The eurozone has finally joined the global growth party. With growth likely to print at 2.3% in 2017, the region has been expanding at a rate well above trend, experiencing the best sustained economic performance in the post-Lehman era. With fiscal policy modestly supportive, monetary stimulus fostering an upturn in the credit cycle, global trade faring well, and pent-up demand being released after many years of meager growth, the upturn has further to run.
At our cyclical forum in December, we forecast real GDP growth of 2%-2.5% for the eurozone in 2018. If anything, recent data point to upside risk to this outlook. At 58.1 in December, the PMI (arguably the best contemporaneous monthly indicator of economic activity) was consistent with growth north of 3% annualized (see Figure 1). In Germany specifically, the headline IFO Institute business climate index in November and December was the highest it has been in the series’ history.
Growth is not just strong but also synchronized across countries. In addition to Germany, French, Italian and Spanish PMIs have been climbing steadily and signaling well-above-potential growth. The rising tide is lifting all boats, including smaller ones, with the Irish, Portuguese and Cypriot economies recovering briskly, and the Greek economy showing some signs of healing.
Despite the strong upturn, inflation in the region remains depressed as core inflation hovers close to 1% year over year. With its “close to but below 2%” target remaining elusive, the European Central Bank (ECB) is likely to exit its accommodative stance very slowly. ECB asset purchases will be tapered from January, and will probably stop altogether by the end of this year, but policy rates are likely to remain unchanged until around the middle of 2019. This strong stimulative stance should continue to support cyclical growth momentum in the region.

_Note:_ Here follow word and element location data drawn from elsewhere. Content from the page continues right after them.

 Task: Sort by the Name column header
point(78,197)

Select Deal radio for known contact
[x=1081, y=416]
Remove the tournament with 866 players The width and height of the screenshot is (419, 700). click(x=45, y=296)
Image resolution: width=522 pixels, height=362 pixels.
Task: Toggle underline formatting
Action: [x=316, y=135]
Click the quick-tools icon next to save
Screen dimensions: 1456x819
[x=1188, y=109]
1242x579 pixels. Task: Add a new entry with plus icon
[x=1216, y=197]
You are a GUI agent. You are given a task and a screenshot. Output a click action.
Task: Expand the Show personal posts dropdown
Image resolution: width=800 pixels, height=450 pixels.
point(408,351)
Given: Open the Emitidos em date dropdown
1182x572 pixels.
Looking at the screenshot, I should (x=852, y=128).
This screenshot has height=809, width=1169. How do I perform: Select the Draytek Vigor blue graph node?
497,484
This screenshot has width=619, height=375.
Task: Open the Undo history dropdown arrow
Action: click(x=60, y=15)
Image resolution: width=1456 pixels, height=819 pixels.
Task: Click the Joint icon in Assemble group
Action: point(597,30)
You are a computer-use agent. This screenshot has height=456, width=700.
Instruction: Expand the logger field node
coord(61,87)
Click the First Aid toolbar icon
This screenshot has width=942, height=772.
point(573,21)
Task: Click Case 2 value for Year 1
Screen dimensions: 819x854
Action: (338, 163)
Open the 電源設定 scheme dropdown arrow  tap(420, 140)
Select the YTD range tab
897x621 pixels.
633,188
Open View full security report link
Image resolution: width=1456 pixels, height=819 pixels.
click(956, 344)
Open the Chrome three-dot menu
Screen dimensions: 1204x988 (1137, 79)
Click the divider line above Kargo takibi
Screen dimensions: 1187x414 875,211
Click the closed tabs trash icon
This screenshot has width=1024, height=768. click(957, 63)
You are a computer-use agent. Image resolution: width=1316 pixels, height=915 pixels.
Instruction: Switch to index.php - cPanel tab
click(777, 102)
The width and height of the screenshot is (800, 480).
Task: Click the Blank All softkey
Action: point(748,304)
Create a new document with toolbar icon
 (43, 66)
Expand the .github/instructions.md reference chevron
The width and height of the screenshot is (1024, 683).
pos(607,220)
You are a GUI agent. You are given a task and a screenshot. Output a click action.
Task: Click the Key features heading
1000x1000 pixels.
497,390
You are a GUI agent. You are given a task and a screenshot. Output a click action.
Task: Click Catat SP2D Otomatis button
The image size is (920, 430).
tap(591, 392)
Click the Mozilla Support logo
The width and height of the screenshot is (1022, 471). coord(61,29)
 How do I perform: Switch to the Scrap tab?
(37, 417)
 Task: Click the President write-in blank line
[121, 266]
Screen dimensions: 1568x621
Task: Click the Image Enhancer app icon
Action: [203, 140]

Political risk on the decline in the near term
The improving economy has come alongside a reduction in political risk. The French and Dutch elections in 2017 delivered moderate governments. In Germany, coalition building talks are proving long and difficult but, even if a new election ends up being needed, this is unlikely to significantly change the political status quo. Importantly, electoral polls across the region show a general trend of stabilization or gradual decline in support for anti-establishment parties (see Figure 2), especially after Brexit and the election of President Trump in the U.S. Finally, several anti-establishment parties have been moderating their anti-European rhetoric, having witnessed Marine Le Pen’s failure to secure enough votes with this policy during the French election.